READING TEXT >>
+ + +

This programme does the trick though in terms of what it’s core objective is
- it signals to Ukraine - and as importantly to Russia - that the IMF and its key Western shareholders stand behind Ukraine for the long haul. And this programme will also act as a framework for other official and bilateral to provide financial support for Ukraine.
The numbers in a way are meaningless - whatever the financing gap to win the war, and hopefully then peace, will be found. The victory of Ukraine in this war and its success in the subsequent peace is mission critical now for the West. This IMF programme spells that out. And I guess for donors the fact that the Ukrainian government has signed up to the document signals a commitment to maintain and accelerate reforms from the period before the invasion.
I guess the fact that the EFF extends beyond the US election also provides some assurance for the nightmare scenario for Ukraine of a Trump win in 2024 - albeit let’s all hope the war is won before Trump would assume office in 2025.
A few additional thoughts:
First, the programme has a base case and then a bearish macro case anticipating bigger real GDP declines of 10% or so for 2023. It does not spend much time on a better or best case scenario which, in my mind, is as likely as the bearish case. In fact while assuming a much steeper real GDP fall in the bearish case it only assumes a 1% additional growth impulse to the base in a better case scenario. I would argue that an early end to the war in late 23’ or early 24’ will more likely see a big real GDP growth rebound - after a 30% real GDP loss this year. Alongside the huge low base effect I would reflect on the huge real and dollar GDP growth recovery from 2014-15, after dollar GDP collapsed from $180bn to $90bn it was quick to bounce back thru the then $125bn GDP warrant triggers and back up to $180bn just before the invasion in 2022. Add in here a huge reconstruction spend, the positive drivers from the now serious EU accession process and simply the innovation miracle that we have seen from Ukraine in how it has conducted this war. Ukraine could well see a spurt in investment and innovation at the end of the war. In fact I am a Ukraine growth/recovery bull post war. So for me the IMF is too conservative in its assumptions - and I get why - notwithstanding uncertainties around the timing of the end of the war - it’s paid to be cautious. It’s shareholders want to be paid back. But if the war ends early - and by 2024 - I am convinced growth will surprise to the upside. This war has created a different Ukraine which, once the war ends, will have a much better outlook than at any time over the past thirty of years of independence.
Second, the IMF notes Paris Club creditors’ decision to extend the debt service suspension, agreed last August, for three years beyond the end of 2023 as agreed already, raising then the prospect of a two stage debt treatment. So I guess this suggests a first stage three year extension and then a further treatment towards the end of the programme in 26/27 mindful then of DSA maths at that point of time. It then talks about starting negotiations with private creditors around the end of 23/24 which I assume will be to ask for a comparable three year extension of the debt service pause to that agreed with the Paris Club. In the context here of massive uncertainties on the development of the war and macro assumptions it’s hard to see private creditors agreeing in 2024 to anything more than a further extension to the debt service pause. They will likely argue that they agreed to a two year debt service pause in August 2022 to help Ukraine win this war and would suggest regrouping at the end of the war to then look at the numbers again when credible assumptions can be made around the DSA. The message will likely be we want to help but let’s figure out solutions when we actually can make credible and sensible forecasts as to the macro outlook. Until that time we are happy to wait.

+ + +

RECORDS SHOWN >>
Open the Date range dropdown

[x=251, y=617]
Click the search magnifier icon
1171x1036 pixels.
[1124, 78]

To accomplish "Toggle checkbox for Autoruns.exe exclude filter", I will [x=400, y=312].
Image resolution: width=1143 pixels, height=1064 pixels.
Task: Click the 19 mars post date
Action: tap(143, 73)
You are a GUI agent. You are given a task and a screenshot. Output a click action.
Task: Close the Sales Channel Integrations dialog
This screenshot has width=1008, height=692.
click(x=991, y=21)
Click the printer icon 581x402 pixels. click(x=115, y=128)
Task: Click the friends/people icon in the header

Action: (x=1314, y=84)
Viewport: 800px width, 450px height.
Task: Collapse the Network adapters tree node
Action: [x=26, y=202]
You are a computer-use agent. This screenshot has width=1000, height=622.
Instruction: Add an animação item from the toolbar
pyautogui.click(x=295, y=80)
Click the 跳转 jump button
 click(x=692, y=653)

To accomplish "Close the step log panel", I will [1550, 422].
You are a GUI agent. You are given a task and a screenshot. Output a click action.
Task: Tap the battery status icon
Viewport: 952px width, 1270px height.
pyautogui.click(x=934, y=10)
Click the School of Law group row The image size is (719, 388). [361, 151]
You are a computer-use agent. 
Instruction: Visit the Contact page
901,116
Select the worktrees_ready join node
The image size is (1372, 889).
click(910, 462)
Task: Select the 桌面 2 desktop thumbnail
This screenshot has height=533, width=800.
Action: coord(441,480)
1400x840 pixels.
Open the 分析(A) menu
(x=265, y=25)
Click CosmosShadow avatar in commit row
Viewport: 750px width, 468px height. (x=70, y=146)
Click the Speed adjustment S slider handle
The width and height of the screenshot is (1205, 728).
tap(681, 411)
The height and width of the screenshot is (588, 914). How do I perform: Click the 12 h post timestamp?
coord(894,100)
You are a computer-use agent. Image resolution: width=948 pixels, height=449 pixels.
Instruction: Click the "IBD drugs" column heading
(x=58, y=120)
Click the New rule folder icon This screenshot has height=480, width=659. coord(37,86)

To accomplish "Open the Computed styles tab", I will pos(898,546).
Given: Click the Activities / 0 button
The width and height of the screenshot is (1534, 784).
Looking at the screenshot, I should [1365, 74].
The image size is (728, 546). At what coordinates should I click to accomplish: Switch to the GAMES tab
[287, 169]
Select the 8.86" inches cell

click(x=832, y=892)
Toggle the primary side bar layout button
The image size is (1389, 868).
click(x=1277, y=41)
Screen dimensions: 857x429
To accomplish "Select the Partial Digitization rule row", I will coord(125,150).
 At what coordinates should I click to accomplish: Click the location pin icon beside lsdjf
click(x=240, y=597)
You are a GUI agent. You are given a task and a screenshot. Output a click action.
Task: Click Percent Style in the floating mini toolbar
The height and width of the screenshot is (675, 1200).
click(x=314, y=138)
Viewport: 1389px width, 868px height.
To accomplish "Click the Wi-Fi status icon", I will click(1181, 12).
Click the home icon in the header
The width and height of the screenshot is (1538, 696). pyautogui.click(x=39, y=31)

+ + +

REQUIRED TASKS >>
- A) List every distinct dollar GDP figure that the commentary on the IMF program for Ukraine gives.
- B) According to the commentary on the IMF program for Ukraine, how far beyond the end of 2023 did Paris Club creditors decide to extend the debt service suspension?
- C) In the commentary on the IMF program for Ukraine, switch "donors" to "creditors" and write out the part that opens with "The numbers in" and closes with "office in 2025.".

WORKED SOLUTIONS >>
- A) $180bn, $90bn, $125bn

- B) Three years.

- C)
The numbers in a way are meaningless - whatever the financing gap to win the war, and hopefully then peace, will be found. The victory of Ukraine in this war and its success in the subsequent peace is mission critical now for the West. This IMF programme spells that out. And I guess for creditors the fact that the Ukrainian government has signed up to the document signals a commitment to maintain and accelerate reforms from the period before the invasion.
I guess the fact that the EFF extends beyond the US election also provides some assurance for the nightmare scenario for Ukraine of a Trump win in 2024 - albeit let’s all hope the war is won before Trump would assume office in 2025.